EP-4736027-A1 - AUTOMATIC VALIDATION OF INPUT FILES

EP4736027A1EP 4736027 A1EP4736027 A1EP 4736027A1EP-4736027-A1

Abstract

A network system to analyze a combined output of various input files from data-based applications. The system provides custom profiling of the data from each application based on an application of one or more sets of rules. The system stores the data from any other number of applications in a base level of granularity to allow direct comparison of the data from each application output. Because the data is stored at a same level of granularity, the data may be compared or processed regardless of the application from which the data is received. The system applies rules to compare the data across the applications to identify outliers, trends, or commonalities. The system may also search for and identify data fitting a specific rule across the applications to extract, modify, or label the data. The system provides a visualization of the data based on the rules applied.

Inventors

KURIAN, ROBIN J.
RATH, NEELIMA
KURUGANTHY, MADHUSHALINI
MARSHALL, JAMAAL D.

Assignees

Citibank, N.A.

Dates

Publication Date: 20260506
Application Date: 20240628

Claims (20)

1. A data management system, comprising: a processor of a service provider communicatively coupled to a storage device, wherein the processor executes application code instructions that are stored in the storage device to cause the system to: receive data from a plurality of different applications associated with the service provider, the received data being in a plurality of formats; process the data into a base level format with a configured level of granularity; categorize the processed data; configure a set of rules that is applicable to perform a positive operation on the categorized data with the base level format with the configured level of granularity; apply the set of rules to the processed data; generate an output of the application of rules for the categorized data; and provide a display of a visualization of the generated output for the data.
2. The data management system of claim 1, further comprising application code instructions to: compare the categorized data in a particular category with other data in the particular category; and identify outliers in the processed data.
3. The data management system of claim 2, further comprising application code instructions to isolate the identified outliers for rectification by the system.
4. The data management system of claim 1, wherein the set of rules causes the data management system to update the data in a particular category.
5. The data management system of claim 4, wherein the update to the data comprises a deletion of at least a portion of the data in the particular category across a plurality of different applications.
6. The data management system of claim 1, wherein processing the data comprises generating a custom profile for the data from each application.
7. The data management system of claim 1 , wherein the data from the plurality of different applications is received in a plurality of formats and from a plurality of sources.

#### DATA SHOWN
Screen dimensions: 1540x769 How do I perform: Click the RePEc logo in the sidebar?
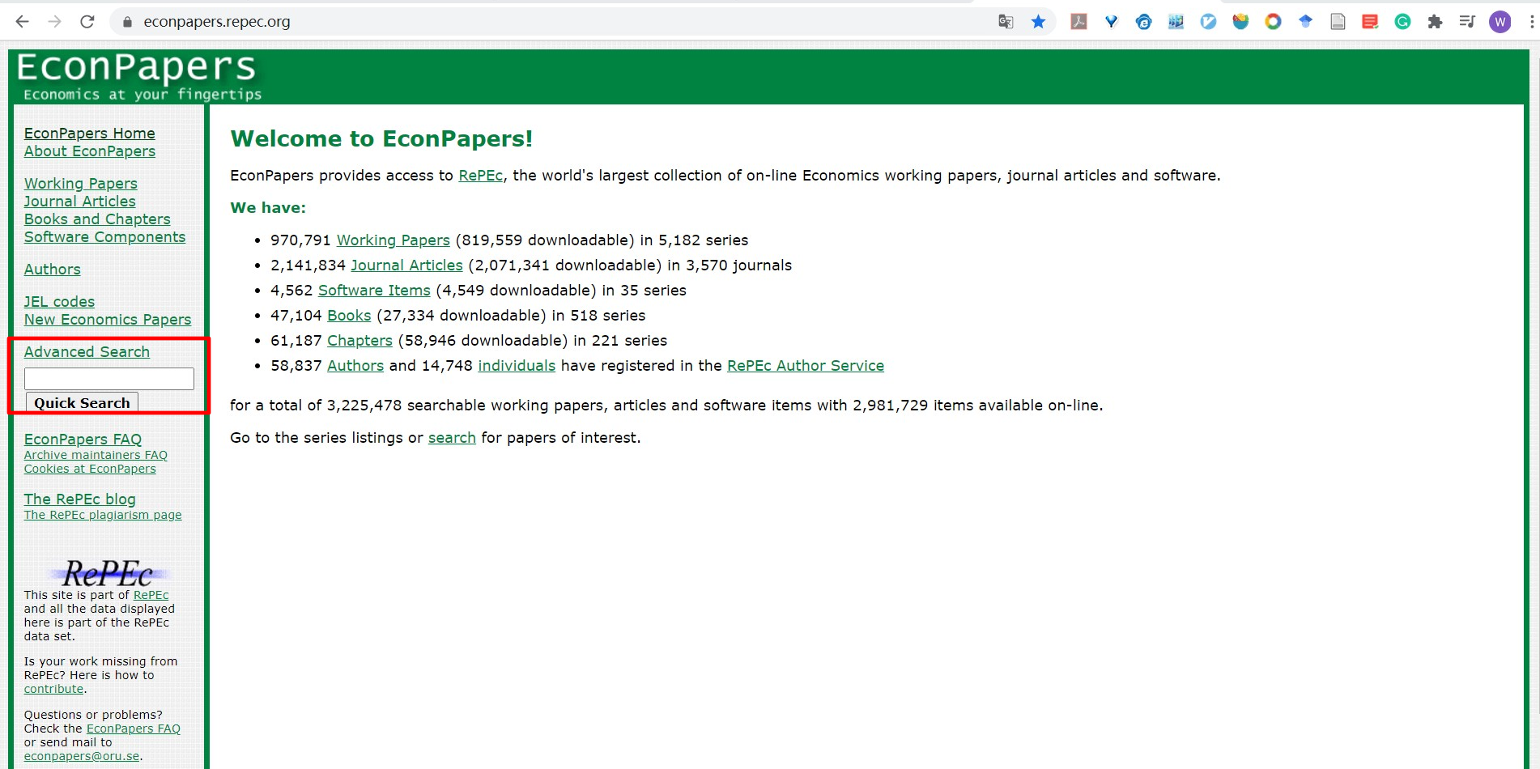tap(108, 574)
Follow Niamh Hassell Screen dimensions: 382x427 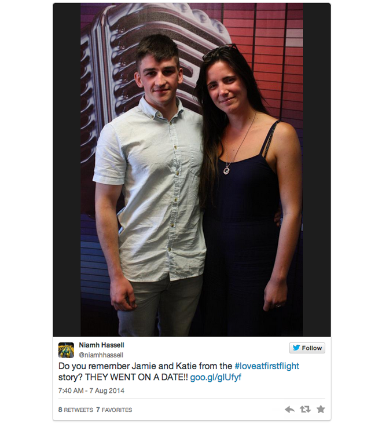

#### TASKS TO PERFORM
(a) Output the patent text between "4. The data" and "of different applications.", inclusive.
(b) Answer these questions from the patent text:
(i) Which company is listed as the assignee?
(ii) What is the application date?
(iii) According to claim 5, what does the update to the data comprise?
(c) Write the next part of the patent text, picking up after its final claim.
The data has no connection to the patent text.

#### ANSWERS FOR THIS EXERCISE
(a)
4. The data management system of claim 1, wherein the set of rules causes the data management system to update the data in a particular category.
5. The data management system of claim 4, wherein the update to the data comprises a deletion of at least a portion of the data in the particular category across a plurality of different applications.

(b)
(i) Citibank, N.A.
(ii) 20240628
(iii) A deletion of at least a portion of the data in the particular category across a plurality of different applications.

(c)
8. The data management system of claim 1, wherein the data from the plurality of different applications associated with the service provider comprises each set of data from each of the different applications used by every entity that maintains an account with the service provider.
9. The data management system of claim 1, wherein the visualization of the generated output for the data is a chart presented on a graphical user interface.
10. The data management system of claim 1, wherein the output of the application of rules for data from each of the plurality of applications is presented as a summarized report for each application of the plurality of applications.
11. The data management system of claim 1, wherein the application code instructions to the apply a set of rules to the processed data is initiated by a user upon request.
12. The data management system of claim 1, wherein the application code instructions to the apply a set of rules to the processed data is automatically initiated based on a configured schedule.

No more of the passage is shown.